I cibi afrodisiaci |azdentist

Fra tutti gli ingredienti a disposizione che abbiamo per cucinare, esistono quelli che accendono l’eros?

La risposta è no, però va detto che ci sono una serie di alimenti tutti da scoprire o riscoprire

A partire dalle spezie più piccanti

•    Rafano

Il rafano, o cren, è importantissimo nella cucina afrodisiaca, perché ha molte delle buone proprietà dei cugini cavoli, vegetali benemeriti per la vostra salute, ma dall’odore assai poco seducente. È piccantino e digestivo, soprattutto con la carne. Grattugiate la radice al momento di consumarla, altrimenti perde l’aroma, mescolatela con olio, sale e aceto o limone.

•    Peperoncino

Il re delle spezie “amatorie” resta il peperoncino, ricco di carotenoidi, potenti antiossidanti, di flavonoidi e di vitamine, soprattutto la C, che combatte la sterilità e mantiene le gengive forti e sane per i baci più appassionati. A mandare a fuoco gli amanti ci pensa la capsicina, responsabile dell’azione di vasodilatazione, indispensabile ai fini copulativi, e del suo sapore forte. Mescolando e trescando in cucina è quindi un ingrediente indispensabile, compatibilmente al grado di sopportazione delle papille e della mucosa orale dei partecipanti.

Da mettere anche nei cocktail e nella cioccolata, per una bevanda mozzafiato.

•    Zafferano, zenzero e…

Da usare anche tutte le altre spezie, anche se non sono annoverate esplicitamente fra la farmacopea di Cupido: in particolare lo zafferano, che rallegra l’animo solo col suo colore, lo zenzero, sinonimo di brio e allegria, la cannella e la vaniglia, così profumate, i chiodi di garofano, dal sapore così spiccato. Fatevi guidare nella scelta e nelle dosi dal vostro fiuto. 

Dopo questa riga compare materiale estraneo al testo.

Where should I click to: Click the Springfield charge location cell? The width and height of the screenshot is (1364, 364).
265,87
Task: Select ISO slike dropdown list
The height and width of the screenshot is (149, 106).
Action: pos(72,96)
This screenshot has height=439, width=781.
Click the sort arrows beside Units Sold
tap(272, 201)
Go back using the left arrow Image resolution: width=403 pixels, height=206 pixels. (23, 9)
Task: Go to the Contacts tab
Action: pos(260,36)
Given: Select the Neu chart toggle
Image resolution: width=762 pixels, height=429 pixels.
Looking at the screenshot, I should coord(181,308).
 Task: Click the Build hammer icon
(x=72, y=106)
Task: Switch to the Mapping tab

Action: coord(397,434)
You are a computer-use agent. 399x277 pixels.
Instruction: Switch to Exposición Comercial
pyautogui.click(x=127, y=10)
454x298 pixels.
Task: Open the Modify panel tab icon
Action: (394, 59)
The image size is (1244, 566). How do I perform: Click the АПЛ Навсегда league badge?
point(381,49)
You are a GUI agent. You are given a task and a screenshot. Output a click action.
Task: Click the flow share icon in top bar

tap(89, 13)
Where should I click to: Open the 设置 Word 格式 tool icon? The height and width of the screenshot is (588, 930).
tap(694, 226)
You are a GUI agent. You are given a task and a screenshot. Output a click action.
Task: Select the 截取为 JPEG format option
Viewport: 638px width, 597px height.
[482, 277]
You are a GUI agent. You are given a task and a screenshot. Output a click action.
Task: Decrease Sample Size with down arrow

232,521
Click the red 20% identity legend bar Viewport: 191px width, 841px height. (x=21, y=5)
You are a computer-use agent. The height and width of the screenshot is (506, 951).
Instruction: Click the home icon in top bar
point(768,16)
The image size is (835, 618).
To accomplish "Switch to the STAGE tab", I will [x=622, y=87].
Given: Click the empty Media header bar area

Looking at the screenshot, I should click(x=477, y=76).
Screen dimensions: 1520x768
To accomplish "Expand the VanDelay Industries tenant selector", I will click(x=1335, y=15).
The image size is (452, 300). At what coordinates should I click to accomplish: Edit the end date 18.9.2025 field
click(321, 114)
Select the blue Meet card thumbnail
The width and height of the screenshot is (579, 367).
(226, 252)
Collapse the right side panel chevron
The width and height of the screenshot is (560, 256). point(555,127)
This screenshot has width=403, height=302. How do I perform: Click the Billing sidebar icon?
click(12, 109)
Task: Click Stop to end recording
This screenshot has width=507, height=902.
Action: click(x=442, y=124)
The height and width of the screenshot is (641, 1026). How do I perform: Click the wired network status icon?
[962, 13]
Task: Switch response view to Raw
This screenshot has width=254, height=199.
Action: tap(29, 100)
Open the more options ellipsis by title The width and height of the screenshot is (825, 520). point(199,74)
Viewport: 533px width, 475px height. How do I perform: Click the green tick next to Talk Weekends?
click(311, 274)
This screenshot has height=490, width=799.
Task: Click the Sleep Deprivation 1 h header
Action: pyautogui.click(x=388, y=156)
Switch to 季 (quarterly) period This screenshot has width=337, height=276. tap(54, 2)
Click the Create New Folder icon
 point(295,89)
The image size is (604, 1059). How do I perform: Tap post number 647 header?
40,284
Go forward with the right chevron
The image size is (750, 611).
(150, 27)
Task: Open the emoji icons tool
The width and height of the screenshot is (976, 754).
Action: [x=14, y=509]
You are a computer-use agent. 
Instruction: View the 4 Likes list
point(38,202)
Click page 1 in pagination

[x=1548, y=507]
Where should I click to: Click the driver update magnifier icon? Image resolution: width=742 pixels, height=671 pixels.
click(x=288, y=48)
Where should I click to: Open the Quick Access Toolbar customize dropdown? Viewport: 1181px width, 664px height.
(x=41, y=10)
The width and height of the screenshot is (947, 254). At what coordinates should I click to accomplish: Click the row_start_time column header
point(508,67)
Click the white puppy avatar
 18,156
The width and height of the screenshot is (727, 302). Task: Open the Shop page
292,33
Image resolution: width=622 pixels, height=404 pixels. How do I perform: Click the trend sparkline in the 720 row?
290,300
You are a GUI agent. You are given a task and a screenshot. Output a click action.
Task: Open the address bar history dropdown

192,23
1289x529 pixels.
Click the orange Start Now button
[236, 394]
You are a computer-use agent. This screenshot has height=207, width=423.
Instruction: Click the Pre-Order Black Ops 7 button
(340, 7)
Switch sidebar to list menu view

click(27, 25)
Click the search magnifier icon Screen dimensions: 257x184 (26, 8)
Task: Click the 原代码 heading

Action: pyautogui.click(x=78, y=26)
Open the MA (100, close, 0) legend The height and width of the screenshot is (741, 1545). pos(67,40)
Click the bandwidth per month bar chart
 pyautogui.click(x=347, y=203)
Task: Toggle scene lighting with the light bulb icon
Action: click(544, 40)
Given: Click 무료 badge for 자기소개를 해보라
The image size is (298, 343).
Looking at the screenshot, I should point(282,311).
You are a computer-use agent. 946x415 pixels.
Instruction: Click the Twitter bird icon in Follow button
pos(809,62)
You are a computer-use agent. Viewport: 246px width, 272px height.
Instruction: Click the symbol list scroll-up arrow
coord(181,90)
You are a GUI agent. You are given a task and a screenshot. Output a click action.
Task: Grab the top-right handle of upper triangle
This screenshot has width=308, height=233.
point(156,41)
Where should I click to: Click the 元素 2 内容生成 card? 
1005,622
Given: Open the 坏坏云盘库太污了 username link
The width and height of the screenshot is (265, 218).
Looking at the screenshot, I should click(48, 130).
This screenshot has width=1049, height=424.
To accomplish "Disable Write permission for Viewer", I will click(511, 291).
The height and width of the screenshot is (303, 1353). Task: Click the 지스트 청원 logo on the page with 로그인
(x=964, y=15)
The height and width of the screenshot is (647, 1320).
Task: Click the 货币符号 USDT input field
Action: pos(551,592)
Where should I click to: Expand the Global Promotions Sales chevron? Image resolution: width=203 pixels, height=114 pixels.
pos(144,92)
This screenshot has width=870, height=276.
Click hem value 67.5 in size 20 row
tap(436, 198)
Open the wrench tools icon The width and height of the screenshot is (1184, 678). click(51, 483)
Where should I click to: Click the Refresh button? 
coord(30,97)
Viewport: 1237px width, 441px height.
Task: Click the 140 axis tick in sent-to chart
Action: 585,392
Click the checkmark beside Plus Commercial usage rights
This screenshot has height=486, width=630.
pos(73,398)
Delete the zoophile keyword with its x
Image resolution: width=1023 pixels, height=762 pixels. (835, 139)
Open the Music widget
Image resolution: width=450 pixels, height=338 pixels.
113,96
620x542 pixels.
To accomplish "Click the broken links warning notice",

 Non solo spezie ma pure ostriche, caviale e tartufi…

Le ostriche sono infatti ricchissime di zinco, che migliora gli ormoni sessuali maschili, favorisce la libido, ringalluzzisce gli spermatozoi e previene i problemi della prostata, e di ferro, più di qualsiasi carne, ma mai come il caviale. 

il segreto del tartufo sta nel suo androstendiolo, ormone che il tartufo ha in comune con il porcello.